The project was the initiative of the Guardian’s editor, Alan Rusbridger, who wanted to get involved in a long-term development project, with the newspaper and website acting as a bridge between the readers and the community involved. Through articles, blogs, and videos, readers and web users will be able to follow the course of the project.
AMREF submitted an application for a project in Katine sub-county in Soroti, one of the most deprived districts in Uganda and we were delighted when it was chosen. Later, Barclays bank joined the project as a corporate partner.
Soroti has always been a deprived district, but development has been severely held back by the effects of the 20-year civil war in the nearby northern region.
In 2003, rebel insurgencies displaced the whole sub-county, killing people and cattle and razing whole villages to the ground. As a result of the conflict, mass displacement from the north has placed a major strain on the already weak health and education facilities.
The health center in Katine village has no electricity or running water and frequently runs out of basic essential drugs. People do not have the knowledge or the means to protect themselves from easily preventable diseases, such as malaria. The water supply from wells and boreholes is often the cause of water-related diseases, such as diarrhea and bilharzia.
The conflict in northern Uganda destroyed much of the infrastructure in Katine, including schools, and also depleted farmers’ herds and crops.

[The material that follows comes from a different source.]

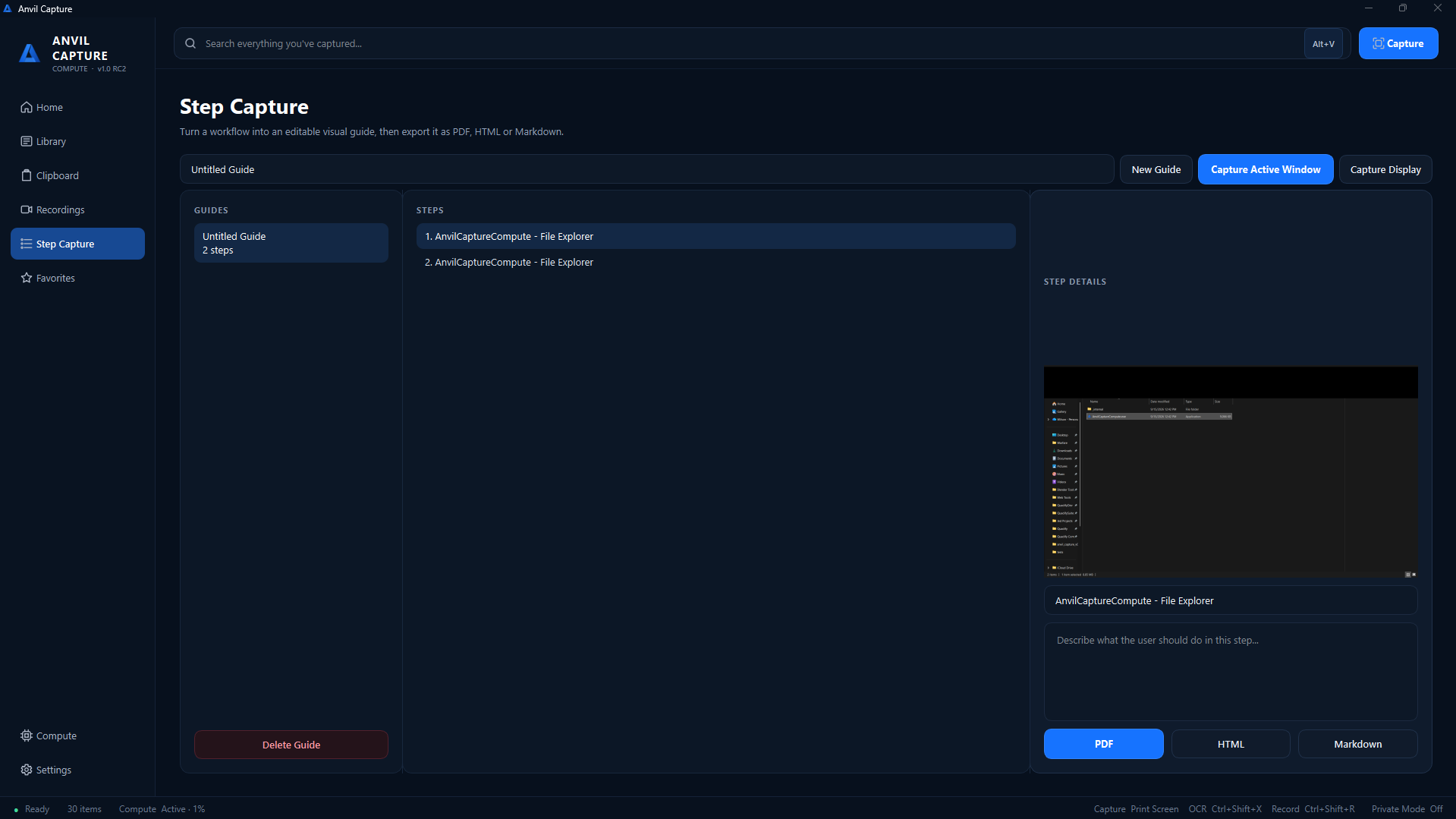Click the step screenshot thumbnail preview
This screenshot has height=819, width=1456.
(x=1230, y=472)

Since then, recovery has been slow.
Main objectives of the project
As with all AMREF projects, the Katine project will work in partnership with community members and local government authorities so that it is sustainable and closely responds to people’s needs.
The main objectives are to increase access to good quality health care, clean water, sanitation, and education, as well as improve people’s ability to earn a decent living and give them a voice in local decision-making.
Barclays made a major contribution upfront and provides matching funds for readers' donations over a three-year time period. The bank will also work with AMREF in Katine to provide better access to financial services and help community members better manage their small businesses and money.
Activities extend beyond AMREF’s normal remit of health, but the project adheres to one of AMREF’s overriding principles; achieving sustainable change through community empowerment.